Конечно, темпераментным персонажам бывает сложно держать себя в руках. Время от времени я испытываю это на собственном опыте. Например, если руководство клиники просит изложить свою позицию по жалобе, а я смотрю на нее и считаю совершенно необоснованной или даже возмутительной. Тут просыпается мой «инстинкт львицы-матери». Как только кто-то несправедливо обходится с отделением неотложной помощи и особенно с моей бригадой, я готов биться до последнего. Со временем я понял, что лучше для начала сформулировать свое мнение на бумаге, чтобы дать выход негодованию, а затем оставить записку в папке с черновиками до следующего дня, чтобы пересмотреть на остывшую голову — и, если необходимо, немного смягчить.
Язык, на котором мы общаемся между собой, почти так же важен, как и общение с внешним миром.

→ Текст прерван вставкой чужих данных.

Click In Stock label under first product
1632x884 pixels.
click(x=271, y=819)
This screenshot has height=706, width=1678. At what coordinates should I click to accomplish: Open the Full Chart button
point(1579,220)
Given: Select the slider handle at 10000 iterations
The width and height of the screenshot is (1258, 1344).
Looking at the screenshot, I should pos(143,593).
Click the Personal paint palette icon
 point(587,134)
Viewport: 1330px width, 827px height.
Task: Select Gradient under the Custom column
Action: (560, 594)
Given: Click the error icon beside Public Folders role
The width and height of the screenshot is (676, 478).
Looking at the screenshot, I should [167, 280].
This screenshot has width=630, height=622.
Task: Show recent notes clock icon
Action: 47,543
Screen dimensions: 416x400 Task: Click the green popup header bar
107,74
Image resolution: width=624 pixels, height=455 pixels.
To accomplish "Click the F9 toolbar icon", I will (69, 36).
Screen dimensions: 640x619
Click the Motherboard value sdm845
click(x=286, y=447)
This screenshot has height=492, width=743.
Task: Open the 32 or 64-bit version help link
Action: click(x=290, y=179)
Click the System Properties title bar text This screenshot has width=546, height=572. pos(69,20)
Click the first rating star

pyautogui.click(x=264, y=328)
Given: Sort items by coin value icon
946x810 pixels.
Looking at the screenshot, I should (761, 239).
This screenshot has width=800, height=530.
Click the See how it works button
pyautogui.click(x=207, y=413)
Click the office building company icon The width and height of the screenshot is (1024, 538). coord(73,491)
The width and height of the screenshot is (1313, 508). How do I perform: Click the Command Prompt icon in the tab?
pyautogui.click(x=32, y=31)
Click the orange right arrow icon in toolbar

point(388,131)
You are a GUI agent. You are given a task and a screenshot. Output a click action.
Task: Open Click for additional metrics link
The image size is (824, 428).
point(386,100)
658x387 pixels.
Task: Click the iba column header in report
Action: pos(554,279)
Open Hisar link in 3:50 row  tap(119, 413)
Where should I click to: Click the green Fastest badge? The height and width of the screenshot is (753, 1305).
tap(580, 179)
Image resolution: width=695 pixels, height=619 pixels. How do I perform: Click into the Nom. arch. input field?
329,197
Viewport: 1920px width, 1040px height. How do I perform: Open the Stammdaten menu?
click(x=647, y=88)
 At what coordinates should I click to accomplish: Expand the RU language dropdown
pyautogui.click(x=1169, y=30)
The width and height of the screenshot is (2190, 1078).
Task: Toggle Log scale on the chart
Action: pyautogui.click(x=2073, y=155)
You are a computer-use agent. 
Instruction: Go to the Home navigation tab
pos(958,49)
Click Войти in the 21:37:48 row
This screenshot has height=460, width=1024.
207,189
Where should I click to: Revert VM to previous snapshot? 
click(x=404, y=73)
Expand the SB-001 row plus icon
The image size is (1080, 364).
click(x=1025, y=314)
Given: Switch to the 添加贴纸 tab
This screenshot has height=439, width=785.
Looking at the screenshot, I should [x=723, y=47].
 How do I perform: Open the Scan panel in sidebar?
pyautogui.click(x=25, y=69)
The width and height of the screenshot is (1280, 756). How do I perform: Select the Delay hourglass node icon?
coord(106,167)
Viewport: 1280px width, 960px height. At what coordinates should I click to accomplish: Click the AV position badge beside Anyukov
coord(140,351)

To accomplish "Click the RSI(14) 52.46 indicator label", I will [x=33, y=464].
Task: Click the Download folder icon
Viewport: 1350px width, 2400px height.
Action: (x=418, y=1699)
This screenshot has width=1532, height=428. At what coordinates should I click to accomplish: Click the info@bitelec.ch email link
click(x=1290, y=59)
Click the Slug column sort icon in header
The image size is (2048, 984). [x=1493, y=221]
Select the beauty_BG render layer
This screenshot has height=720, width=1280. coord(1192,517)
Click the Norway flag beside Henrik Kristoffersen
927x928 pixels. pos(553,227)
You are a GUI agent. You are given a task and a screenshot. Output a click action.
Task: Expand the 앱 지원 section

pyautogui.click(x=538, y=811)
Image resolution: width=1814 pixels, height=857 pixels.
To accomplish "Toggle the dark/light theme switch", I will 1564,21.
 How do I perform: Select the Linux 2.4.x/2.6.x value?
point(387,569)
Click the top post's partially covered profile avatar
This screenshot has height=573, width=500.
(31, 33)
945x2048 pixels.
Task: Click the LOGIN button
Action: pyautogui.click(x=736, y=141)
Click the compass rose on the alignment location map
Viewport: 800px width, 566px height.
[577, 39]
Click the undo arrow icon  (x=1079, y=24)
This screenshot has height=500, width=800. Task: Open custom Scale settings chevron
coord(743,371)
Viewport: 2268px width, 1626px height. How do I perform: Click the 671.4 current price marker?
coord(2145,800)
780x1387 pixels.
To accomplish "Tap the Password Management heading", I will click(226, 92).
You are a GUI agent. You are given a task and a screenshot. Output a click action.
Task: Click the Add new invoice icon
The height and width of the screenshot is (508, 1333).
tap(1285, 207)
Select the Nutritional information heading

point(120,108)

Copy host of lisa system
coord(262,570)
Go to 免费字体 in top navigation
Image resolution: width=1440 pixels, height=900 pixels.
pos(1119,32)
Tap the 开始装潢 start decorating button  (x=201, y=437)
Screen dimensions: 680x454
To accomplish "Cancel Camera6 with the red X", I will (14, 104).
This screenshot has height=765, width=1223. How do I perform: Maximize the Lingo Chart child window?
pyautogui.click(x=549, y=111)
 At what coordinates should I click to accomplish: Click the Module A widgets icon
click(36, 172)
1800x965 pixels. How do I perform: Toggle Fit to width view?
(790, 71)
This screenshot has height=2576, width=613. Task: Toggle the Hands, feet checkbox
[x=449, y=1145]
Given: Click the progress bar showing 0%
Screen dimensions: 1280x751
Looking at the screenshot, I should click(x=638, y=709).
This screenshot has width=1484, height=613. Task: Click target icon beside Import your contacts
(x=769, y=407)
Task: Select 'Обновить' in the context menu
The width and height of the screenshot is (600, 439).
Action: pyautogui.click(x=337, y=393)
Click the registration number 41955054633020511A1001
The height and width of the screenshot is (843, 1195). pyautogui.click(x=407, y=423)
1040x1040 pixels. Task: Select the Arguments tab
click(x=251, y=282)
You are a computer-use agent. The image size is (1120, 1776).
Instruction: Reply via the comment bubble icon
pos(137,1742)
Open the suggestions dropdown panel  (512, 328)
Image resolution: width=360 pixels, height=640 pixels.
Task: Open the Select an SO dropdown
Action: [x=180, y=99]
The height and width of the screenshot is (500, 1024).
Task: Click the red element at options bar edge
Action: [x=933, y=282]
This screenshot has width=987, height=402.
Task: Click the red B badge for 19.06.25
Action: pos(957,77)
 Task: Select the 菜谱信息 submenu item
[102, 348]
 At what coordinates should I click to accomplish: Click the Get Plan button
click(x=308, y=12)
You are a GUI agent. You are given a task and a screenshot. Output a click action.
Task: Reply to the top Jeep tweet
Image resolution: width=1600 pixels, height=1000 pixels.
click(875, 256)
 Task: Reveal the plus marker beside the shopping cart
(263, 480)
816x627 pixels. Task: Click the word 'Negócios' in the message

Центральное отделение неотложной помощи — это всегда командная работа, и она может быть успешной только в том случае, если вы понимаете друг друга, можете поставить себя на место другого и способны воспринимать конструктивную критику. Это относится как к медперсоналу, так и к посредничеству между медперсоналом и врачами.
Вернемся к Ульрике, которая тем временем инициировала экстренную операцию госпожи Кесслер. Один из экранов на посту показывает план загруженности операционных клиники. Все готово к операции, она может начаться в любой момент — показывает цветной индикатор. Но все еще неизвестно, позволит ли состояние госпожи Кесслер сделать ей операцию. На этот раз я решаю воздержаться и ничего не комментировать. Когда Ульрике выходит из палаты после разговора с пациенткой, одного холодного взгляда достаточно, чтобы убедиться: наши точки зрения не совпадают. У нас обоих, наверное, есть дела поважнее, чем снова это обсуждать.
Чуть позже выясняется, что я ошибался в своем предположении. Когда я вставляю перевязочные ножницы в таз для ультразвуковой очистки, заходит Ульрике. Достав из ящика пластырь, она говорит будто бы мимоходом, словно делая замечание о погоде:
— Я знаю, ты считаешь меня стервой.
Я нажимаю красный переключатель на боковой стороне очистительного прибора, и машина включается с тихим гудением.
— Дело не в этом, а в сочувствии и уважении к пациентам. Думаю, я в прошлый раз это объяснил.
— Объяснил. — Ульрике закрывает ящик тележки с инструментами и поворачивается ко мне. — А я хочу прояснить одну вещь: я действительно беспокоюсь о том, что и как говорю. Возможно, больше, чем многие здесь. Конечно, мне было бы приятнее, если бы я всегда могла распространять позитивную атмосферу и поднимать настроение людям. То, что я говорю, часто вызывает дискомфорт — у всех сторон. Поэтому я должна прятаться за фразами, которые звучат сладко, но скрывают правду? Посыпать новость щепоткой сахара, чтобы было не так горько? Поверь, зачастую это было бы проще. Но это не главная моя задача как хирурга. Я обязана прояснить для пациентов наши выводы и варианты лечения. А чтобы они могли принять решение, я должна объяснить им возможные последствия недвусмысленно и без прикрас. Если бы я позволила состраданию или сочувствию помешать мне сделать это, я бы практически низвела взрослого человека до положения ребенка только потому, что он болен. И вот это было бы настоящим признаком неуважения.
С этими словами Ульрика выходит из гипсовой. Вскоре я возвращаюсь на пост. На экране все еще висит план загруженности операционных. Полоса госпожи Кесслер стала зеленой. Операция началась.